Unsupervised: Unsupervised

This TV season, we’ve got so many writers who’ve seen these pilots that we thought getting two takes on each show would be helpful to you. The first review is the “official” TV Club review, and the grade applies to it. But we’ve also found another reviewer to offer their own take on the program. Today, Brandon Nowalk, who’ll be covering the show week to week, and Steve Heisler talk about Unsupervised.

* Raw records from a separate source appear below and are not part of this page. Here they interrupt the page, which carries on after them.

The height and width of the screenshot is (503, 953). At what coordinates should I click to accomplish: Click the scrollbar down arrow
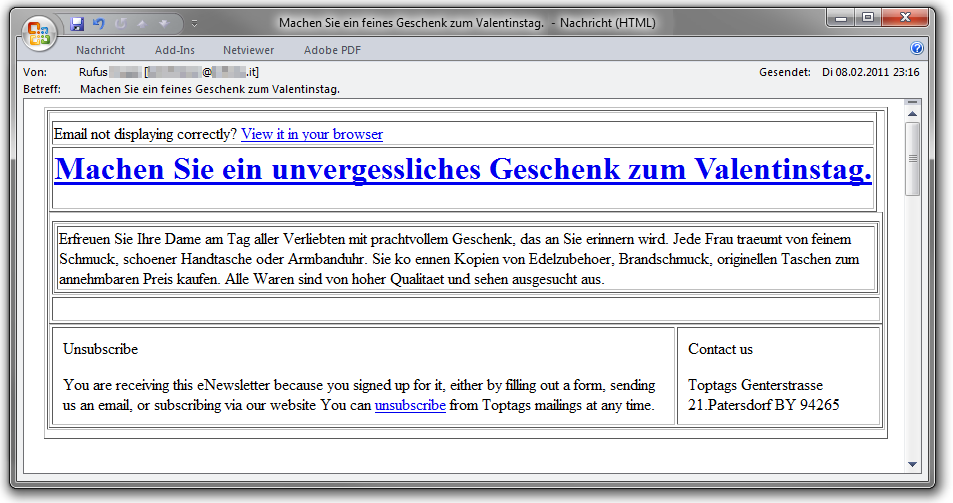[912, 464]
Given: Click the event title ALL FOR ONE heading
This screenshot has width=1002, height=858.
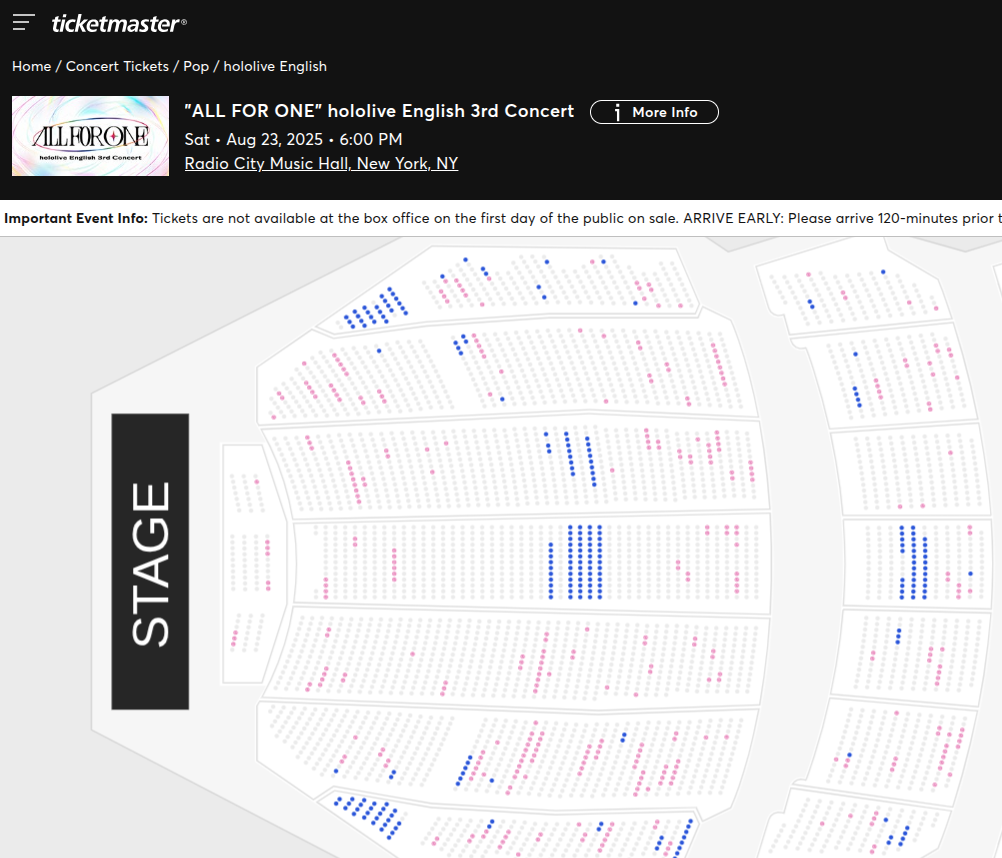Looking at the screenshot, I should (379, 111).
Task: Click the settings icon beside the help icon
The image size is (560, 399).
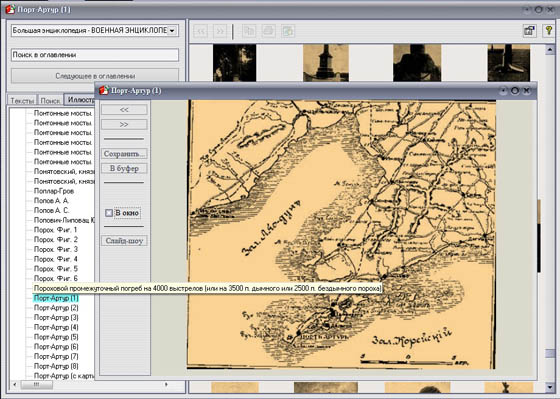Action: 529,31
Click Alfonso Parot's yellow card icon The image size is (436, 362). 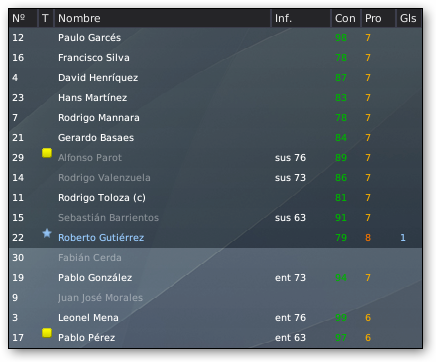(47, 153)
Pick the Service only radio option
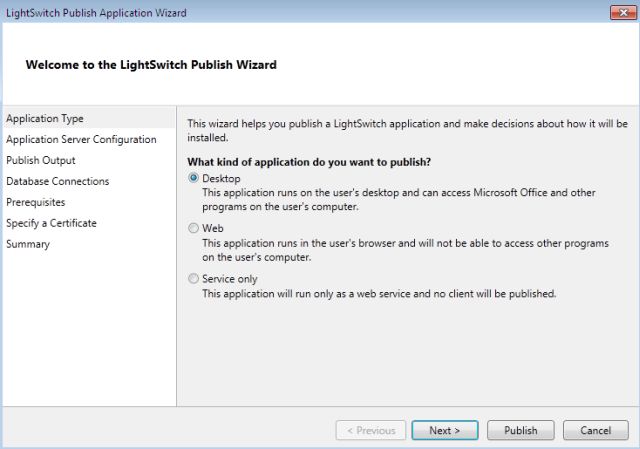Image resolution: width=640 pixels, height=449 pixels. 194,279
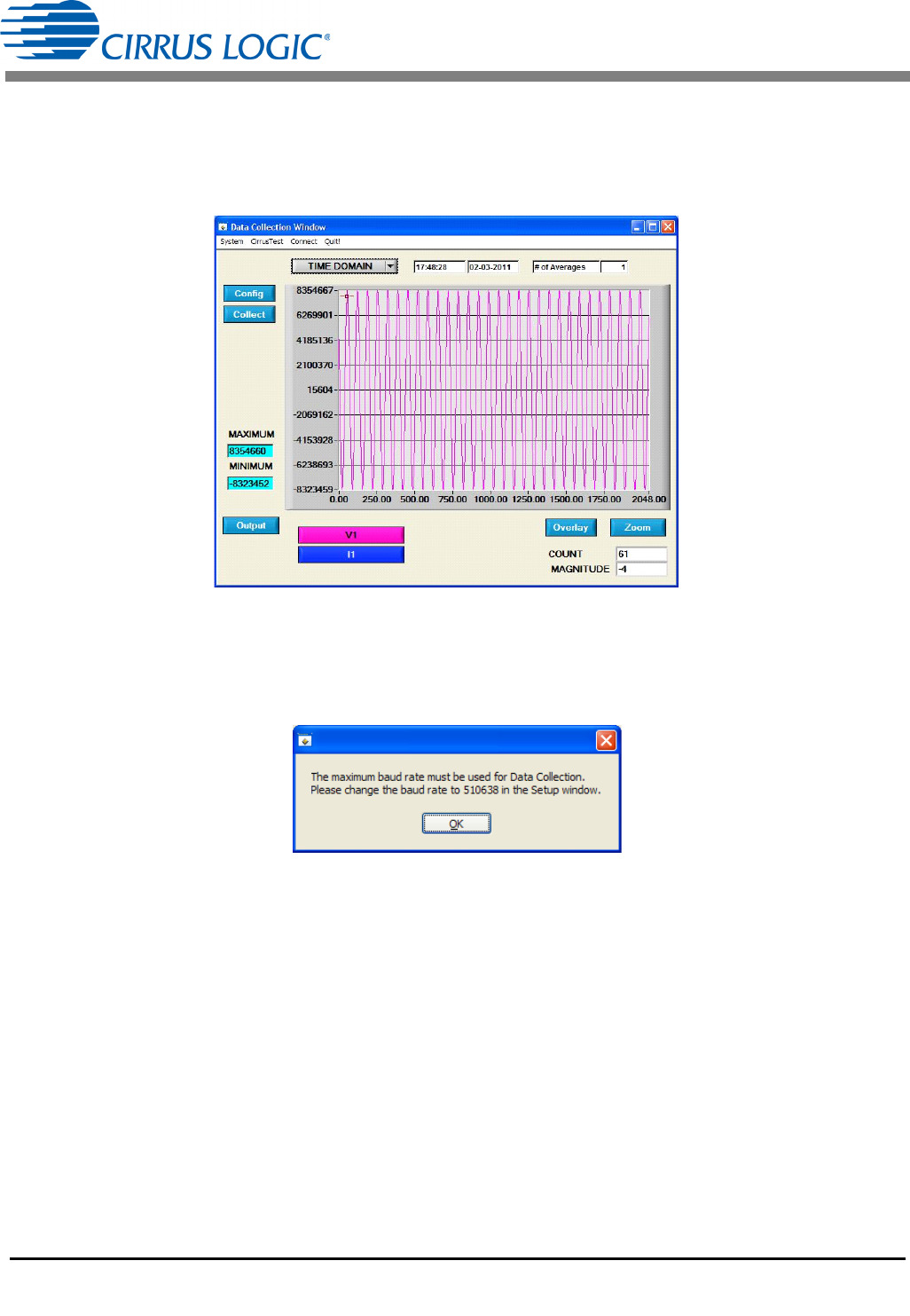The image size is (910, 1316).
Task: Open the CirrusTest menu
Action: coord(267,241)
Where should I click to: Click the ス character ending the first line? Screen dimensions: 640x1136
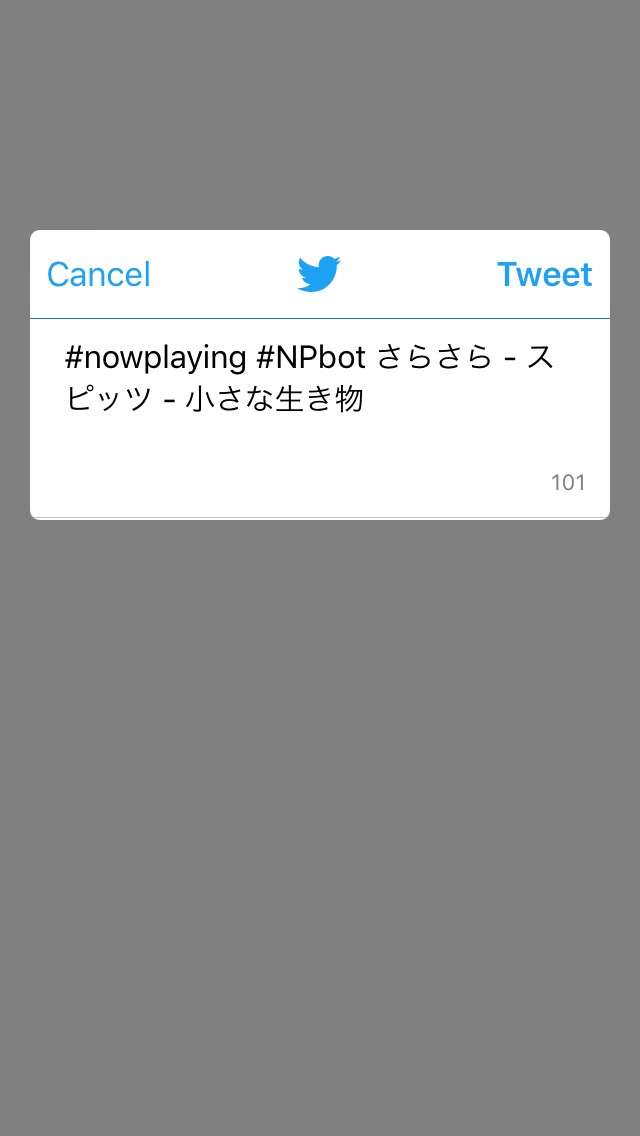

Brandon: As I’m reminded every time I sample Two And A Half Men, humor is excruciatingly subjective. Which isn’t my way of saying Unsupervised isn’t funny so much as a gentle caveat. I didn’t find much to laugh at in tonight’s première—though the laughs grow as the series progresses—but that’s just one person’s emotional reaction. The première has a scrappy charm, and it’s not that it’s trying and failing to score laughs. It’s more invested in building its world. It’s not a setup, punchline, smash cut, pop-culture reference kind of sitcom. Unsupervised is a character comedy that’s still establishing its universe.
Our 15-year-old heroes are Joel (a hyperactive, in-the-moment David Hornsby with a skull T-shirt and a blonde buzz cut) and Gary (a surprisingly responsible Justin Long with a martial-arts T-shirt and a frizzy, brown fro), and like much of Unsupervised, their plucky determination recalls MTV’s—nay, David Gordon Green’s—Good Vibes. The title refers to absentee role models, but growing up on their own hasn’t made the protagonists irritating cynics. With nothing to rebel against, it may well have forestalled their adolescent rebellion, so they ride inertia into high school the same polite, obedient beacons of school spirit they were as kids. Only now they want to start getting girls, and if that means they need to start smoking or drinking, they’re not opposed (but not especially eager, either). Their female friend Megan (Kristen Bell) is the extreme. When Joel and Gary ask why she’d hang out with her mom, she responds, “Um, because she’s my best friend!” She’s not enthusiastic like Nasim Pedrad’s Saturday Night Live character Bedelia; it’s clear from Bell’s performance that she’s just so anxious about all the stuff society tells kids to be anxious about (parties, beer, sex) that she clings to her mother and wants to start a chastity club. When her mom, who gets the entrance line of the night, suggests she go to a party at Gary’s house, she says, “Oh that’s a great idea, Mom. Why don’t I just go to a crackhouse and get raped? Mother of the Year, everyone.” Their other friend Darius (Romany Malco) is mostly concerned with getting in with the cool kids, who naturally don’t notice him. Unsupervised doesn’t have a firm handle on its weirder characters yet, but the main foursome are very well drawn.
Speaking of which, the animation is nicely detailed. It’s not as caricatured as Matt Groening or Seth MacFarlane, livelier than Mike Judge, or dirtier than Adam Reed (insert punchline here). It opens in a dream sequence—and only Unsupervised would have a fantasy take place on dirty cement in front of a graffiti-strewn brick wall—and later you realize how much brighter and more colorful that was than reality. In the real world, the buildings are dilapidated and the constantly overcast sky suggests the series is set somewhere inside Veena Sud’s head, so the colors are always muted. The universe of Unsupervised is encapsulated in an establishing shot of the school, just as dreary as Joel and Gary’s neighborhood, all discolored brick, litter-strewn pavement, misshapen gray-green foliage, and darkening clouds. It’s a dirty mess, but Joel and Gary don’t know what they’re missing.